Leur insuccès financier tiendrait, dit-on, à l'usure rapide des accumulateurs. La dépréciation de ses appareils est évaluée à 22 centimes par kilomètre, et comme cette évaluation ne tient pas compte des frais généraux, ni de la puissance motrice, il est évident que les frais d'exploitation doivent être considérables.

La destruction des plaques est attribuée à l'agitation de l'acide dans lequel elles plongent, ainsi qu'aux vibrations auxquelles les éléments sont exposés. M. Julien se propose de remédier à la cause de destruction par l'agitation du liquide en plaçant un certain nombre d'anneaux en caoutchouc autour des plaques, ce qui aura pour effet de les séparer plus complètement et d'empêcher en grande partie l'agitation.
"



L'expérience commencée en 1887 se poursuit cependant en 1888. On peut ainsi lire, dans la revue "Le Génie Civil" du 21 juillet 1888:

Tramways électriques de Bruxelles. — Il y a deux lignes exploitées qui font un service régulier depuis deux ans. L'une va de la place Royale à l'extrémité de la rue Belliard, et l'autre de l'impasse du Parc au Rond-Point.

Chaque ligne a une longueur de 3 600 mètres, à raison de douze aller et retour par jour (vingt-quatre voyages); chaque voiture parcourt donc 87 kilomètres environ. Le poids total d'une voiture, y compris 32 voyageurs au complet, est de 7 000 kilos. Les accumulateurs, au nombre de 100, sont du système Julien et sont montés, soit 100 en tension, soit 50 en tension et 2 en quantité. Il y a deux jeux d'accumulateurs qui se renouvellent, chacun d'eux n'ayant qu'une capacité d'énergie électrique de 50 kilomètres au maximum.

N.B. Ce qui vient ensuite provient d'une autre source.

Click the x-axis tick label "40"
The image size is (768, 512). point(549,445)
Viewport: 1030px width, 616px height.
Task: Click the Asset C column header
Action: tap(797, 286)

A priori, c'est donc une belle invention. Dans la pratique, les choses se compliquent. L'expérience n'est d'ailleurs pas prolongée. Bien que les lignes de la rue de la Loi et de la rue Belliard étaient assez favorable à la traction par accumulateur, du fait qu'elles étaient en ligne droite, cet essai de traction par accumulateur donna peu de satisfaction au public. Les voitures ne gravissaient que péniblement les montées (et ne les gravissaient même parfois pas du tout) et les arrêts fréquents demandés par les voyageurs amenaient une décharge irrégulière des batteries. Vu la courte distance (1.650 mètres) qui sépare le rond-point de la rue de la Loi à l'impasse du Parc, un bon marcheur y arrivait aussi vite à pied qu'en tramway.

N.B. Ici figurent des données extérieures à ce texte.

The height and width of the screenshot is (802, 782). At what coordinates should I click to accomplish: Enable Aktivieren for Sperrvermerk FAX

De plus, les accumulateurs étaient lourds et n'avaient pas une durée suffisante que pour assurer tout un service. Ils obligeaient aussi d'aménager le compartiment avec des banquettes longitudinales. Cela rendait impossible l'usage de voitures ouvertes à banquettes transversales, qui avaient la préférence du public en été.

Les plaques des accumulateurs résistaient peu aux secousses constantes auxquelles elles étaient soumises. Et lorsque la masse active disparait, c'est la capacité électrique qui se retrouve altérée. Certains accumulateurs étaient ainsi rendus totalement inutilisables au bout de trois mois.
De plus, la traction par accumulateur ne tenait pas compte que fait que le matériel roulant de l'époque était double. Il comprenait, d'une part, des voitures fermées pour l'hiver et, d'autre part, des voitures ouvertes soit automotrices, soit de remorque, pour l'été. De plus, il était impossible de faire tracter une remorque par un motrice fonctionnant grâce aux accumulateurs.

L'accumulateur péchait donc par un manque de flexibilité. On ajoutera que le rechargement des accumulateurs s'est avéré être une opération très difficile et délicate; et que le public se retrouvait incommodé par la mauvaise odeur des vapeurs acides, qui se dégageaient pendant la décharge des accumulateurs. 



La traction électrique est abandonnée le 1er mai 1890. Mais cet abandon ne sera que de courte durée. La traction électrique par trolley (câble aérien) est inaugurée en 1894 sur la ligne des boulevards circulaires, tandis que la traction par câble souterrain (par caniveau) est inaugurée en 1897 sur... la ligne de la rue de Loi.